======== STUDY TEXT ========

Cheyenne author, artist and singer (1912–2003)

Bertha Blackbeard Little Coyote (February 3, 1912 – February 2, 2003) was a Cheyenne author, artist, and singer from Oklahoma, United States. She was known for her book, Leaving Everything Behind, which described her history at an Indian boarding school, as well as her participation in music, lyricism and moccasin art.

==Biography==
Bertha Blackbeard Little Coyote was born on February 3, 1912, in Canton, Oklahoma, at the Cantonment. Her Indian name was E-no-ze, which means "sunset".

She attended Cantonment Boarding School from 1919 to 1925.

Her recordings of traditional Southern Cheyenne songs have been influential in understanding elements of Cheyenne culture and preserving the historical record. Her vocal and lyrical interpretations of Cheyenne and Christian songs are significant contributions to ethnomusicology.

Additionally, her artistry in beadwork and moccasins has been recognized. She attended the 1970 Smithsonian Folklife Festival in Washington, D.C., and spoke on a panel about Native American crafting traditions.

Little Coyote was selected as the Outstanding Cheyenne Indian Lady by the Federation of Oklahoma Indian Women.

========

■ **DIRECTIONS**
a. In the biography of Bertha Blackbeard Little Coyote, what does her Indian name, E-no-ze, mean?
b. Resume the biography of Bertha Blackbeard Little Coyote from its final sentence.

======== SUPPLIED DATA ========

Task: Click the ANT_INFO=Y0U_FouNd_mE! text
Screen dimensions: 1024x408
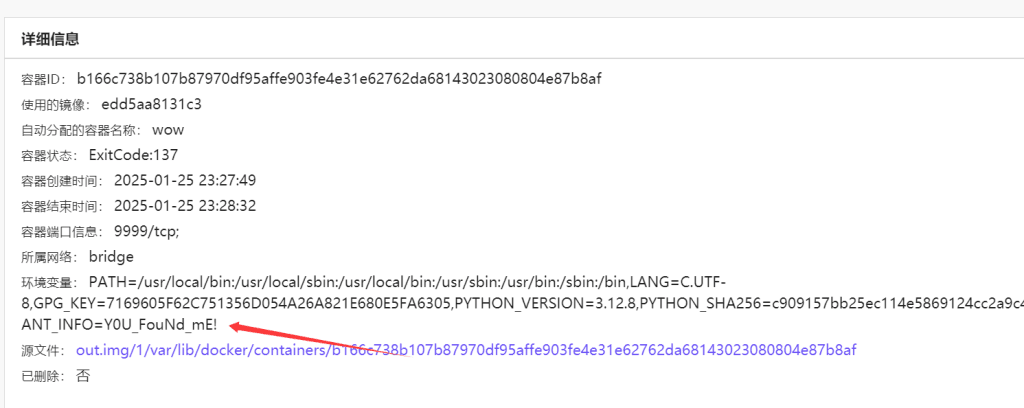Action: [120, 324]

========
======== SUPPLIED DATA ========

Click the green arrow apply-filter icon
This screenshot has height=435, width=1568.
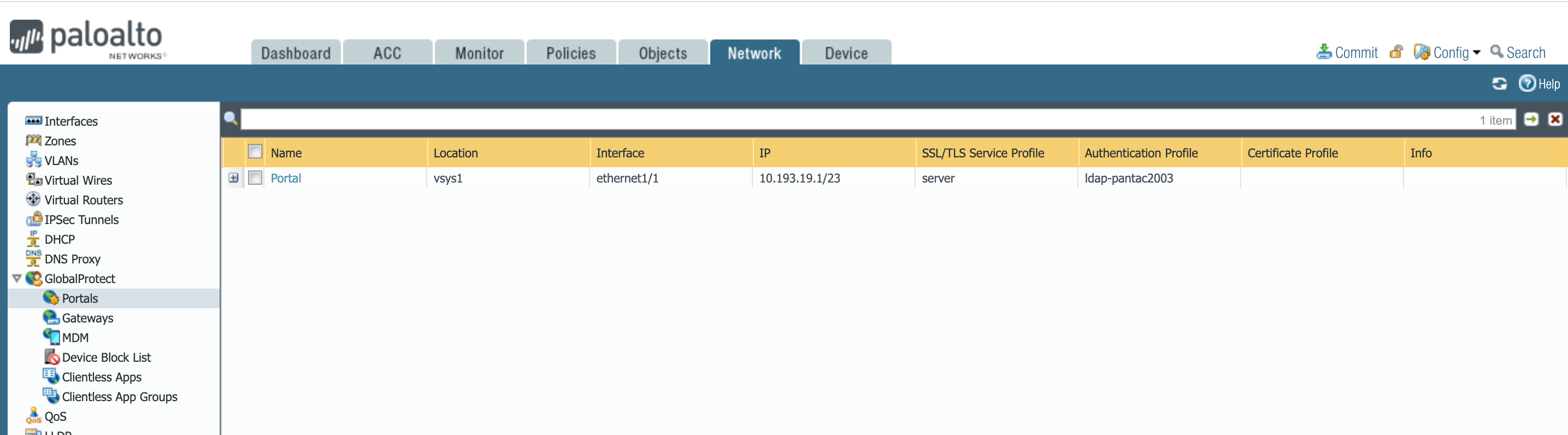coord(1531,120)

========

■ **ANSWERS FOR THE EXERCISE**
a. It means "sunset."

b.
She served as Community Health Representative for Seiling, Canton and Longdale, Oklahoma. She was the chairperson of the Fellowship Committee for the Western District of Oklahoma Mennonite Indian Churches.

She was a strong advocate of education for Native children. She believed that teachers needed to establish trust with Native students to help them feel like they belong, and to listen closely to what the students have to say.

Bertha Little Coyote and Virginia Giglio published Leaving Everything Behind: The Songs and Memories of a Cheyenne Woman in November 1997. The book was dictated by Little Coyote about her life and memories, as well as songs and music, to Giglio who was a student of hers.

===Death and legacy===
Bertha Little Coyote died on February 2, 2003. She lived in Seiling, Oklahoma.